=== Section Start ===

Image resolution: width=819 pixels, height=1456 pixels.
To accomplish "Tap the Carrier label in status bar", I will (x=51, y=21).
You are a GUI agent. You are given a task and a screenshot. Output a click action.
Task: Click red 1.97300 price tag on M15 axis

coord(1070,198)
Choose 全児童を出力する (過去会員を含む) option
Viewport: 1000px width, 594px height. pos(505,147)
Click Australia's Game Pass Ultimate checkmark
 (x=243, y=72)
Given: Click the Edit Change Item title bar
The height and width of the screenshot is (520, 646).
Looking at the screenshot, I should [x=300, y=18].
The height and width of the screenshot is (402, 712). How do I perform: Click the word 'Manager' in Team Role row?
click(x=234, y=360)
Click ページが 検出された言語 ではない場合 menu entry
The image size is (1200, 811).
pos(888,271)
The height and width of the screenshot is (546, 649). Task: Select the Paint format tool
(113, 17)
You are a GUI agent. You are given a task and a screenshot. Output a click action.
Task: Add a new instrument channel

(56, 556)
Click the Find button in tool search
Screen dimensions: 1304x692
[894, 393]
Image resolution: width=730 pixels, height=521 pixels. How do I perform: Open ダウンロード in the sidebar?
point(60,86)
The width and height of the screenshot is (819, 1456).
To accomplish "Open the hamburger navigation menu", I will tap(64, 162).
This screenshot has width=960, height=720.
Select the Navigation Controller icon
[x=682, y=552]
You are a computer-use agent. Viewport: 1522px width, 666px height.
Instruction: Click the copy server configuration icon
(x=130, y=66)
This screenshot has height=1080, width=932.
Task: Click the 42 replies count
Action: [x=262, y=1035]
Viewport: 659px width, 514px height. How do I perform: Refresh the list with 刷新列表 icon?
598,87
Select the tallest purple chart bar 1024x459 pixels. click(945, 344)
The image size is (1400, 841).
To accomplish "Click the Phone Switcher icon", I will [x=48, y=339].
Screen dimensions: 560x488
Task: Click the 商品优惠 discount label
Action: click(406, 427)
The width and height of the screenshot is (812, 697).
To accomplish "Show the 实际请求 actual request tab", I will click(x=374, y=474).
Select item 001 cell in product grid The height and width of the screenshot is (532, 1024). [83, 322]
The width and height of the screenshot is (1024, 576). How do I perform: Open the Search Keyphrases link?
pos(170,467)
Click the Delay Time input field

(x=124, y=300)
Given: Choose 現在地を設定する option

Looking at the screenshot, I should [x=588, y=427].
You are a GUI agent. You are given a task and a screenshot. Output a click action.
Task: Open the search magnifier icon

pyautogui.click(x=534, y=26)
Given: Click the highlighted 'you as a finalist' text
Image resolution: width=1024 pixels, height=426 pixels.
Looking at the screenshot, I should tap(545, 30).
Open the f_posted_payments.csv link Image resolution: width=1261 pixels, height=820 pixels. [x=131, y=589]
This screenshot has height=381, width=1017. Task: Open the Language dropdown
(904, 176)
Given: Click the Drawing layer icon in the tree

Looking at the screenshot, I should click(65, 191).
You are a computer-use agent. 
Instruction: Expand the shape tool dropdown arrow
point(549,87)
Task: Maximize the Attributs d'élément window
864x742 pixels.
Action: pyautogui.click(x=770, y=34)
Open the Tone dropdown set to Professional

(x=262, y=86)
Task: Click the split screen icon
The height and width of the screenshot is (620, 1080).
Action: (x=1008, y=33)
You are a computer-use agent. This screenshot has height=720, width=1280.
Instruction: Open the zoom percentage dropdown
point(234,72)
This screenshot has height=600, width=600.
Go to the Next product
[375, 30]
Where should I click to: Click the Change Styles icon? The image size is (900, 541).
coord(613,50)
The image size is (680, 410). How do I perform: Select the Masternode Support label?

=== Section End ===

__What you are asked to do__: Copy the records above, keeping each line identical.

__Answer area__:
Image resolution: width=819 pixels, height=1456 pixels.
To accomplish "Tap the Carrier label in status bar", I will (x=51, y=21).
You are a GUI agent. You are given a task and a screenshot. Output a click action.
Task: Click red 1.97300 price tag on M15 axis

coord(1070,198)
Choose 全児童を出力する (過去会員を含む) option
Viewport: 1000px width, 594px height. pos(505,147)
Click Australia's Game Pass Ultimate checkmark
 (x=243, y=72)
Given: Click the Edit Change Item title bar
The height and width of the screenshot is (520, 646).
Looking at the screenshot, I should [x=300, y=18].
The height and width of the screenshot is (402, 712). How do I perform: Click the word 'Manager' in Team Role row?
click(x=234, y=360)
Click ページが 検出された言語 ではない場合 menu entry
The image size is (1200, 811).
pos(888,271)
The height and width of the screenshot is (546, 649). Task: Select the Paint format tool
(113, 17)
You are a GUI agent. You are given a task and a screenshot. Output a click action.
Task: Add a new instrument channel

(56, 556)
Click the Find button in tool search
Screen dimensions: 1304x692
[894, 393]
Image resolution: width=730 pixels, height=521 pixels. How do I perform: Open ダウンロード in the sidebar?
point(60,86)
The width and height of the screenshot is (819, 1456).
To accomplish "Open the hamburger navigation menu", I will tap(64, 162).
This screenshot has width=960, height=720.
Select the Navigation Controller icon
[x=682, y=552]
You are a computer-use agent. Viewport: 1522px width, 666px height.
Instruction: Click the copy server configuration icon
(x=130, y=66)
This screenshot has height=1080, width=932.
Task: Click the 42 replies count
Action: [x=262, y=1035]
Viewport: 659px width, 514px height. How do I perform: Refresh the list with 刷新列表 icon?
598,87
Select the tallest purple chart bar 1024x459 pixels. click(945, 344)
The image size is (1400, 841).
To accomplish "Click the Phone Switcher icon", I will [x=48, y=339].
Screen dimensions: 560x488
Task: Click the 商品优惠 discount label
Action: click(406, 427)
The width and height of the screenshot is (812, 697).
To accomplish "Show the 实际请求 actual request tab", I will click(x=374, y=474).
Select item 001 cell in product grid The height and width of the screenshot is (532, 1024). [83, 322]
The width and height of the screenshot is (1024, 576). How do I perform: Open the Search Keyphrases link?
pos(170,467)
Click the Delay Time input field

(x=124, y=300)
Given: Choose 現在地を設定する option

Looking at the screenshot, I should [x=588, y=427].
You are a GUI agent. You are given a task and a screenshot. Output a click action.
Task: Open the search magnifier icon

pyautogui.click(x=534, y=26)
Given: Click the highlighted 'you as a finalist' text
Image resolution: width=1024 pixels, height=426 pixels.
Looking at the screenshot, I should tap(545, 30).
Open the f_posted_payments.csv link Image resolution: width=1261 pixels, height=820 pixels. [x=131, y=589]
This screenshot has height=381, width=1017. Task: Open the Language dropdown
(904, 176)
Given: Click the Drawing layer icon in the tree

Looking at the screenshot, I should click(65, 191).
You are a computer-use agent. 
Instruction: Expand the shape tool dropdown arrow
point(549,87)
Task: Maximize the Attributs d'élément window
864x742 pixels.
Action: pyautogui.click(x=770, y=34)
Open the Tone dropdown set to Professional

(x=262, y=86)
Task: Click the split screen icon
The height and width of the screenshot is (620, 1080).
Action: (x=1008, y=33)
You are a computer-use agent. This screenshot has height=720, width=1280.
Instruction: Open the zoom percentage dropdown
point(234,72)
This screenshot has height=600, width=600.
Go to the Next product
[375, 30]
Where should I click to: Click the Change Styles icon? The image size is (900, 541).
coord(613,50)
The image size is (680, 410). How do I perform: Select the Masternode Support label?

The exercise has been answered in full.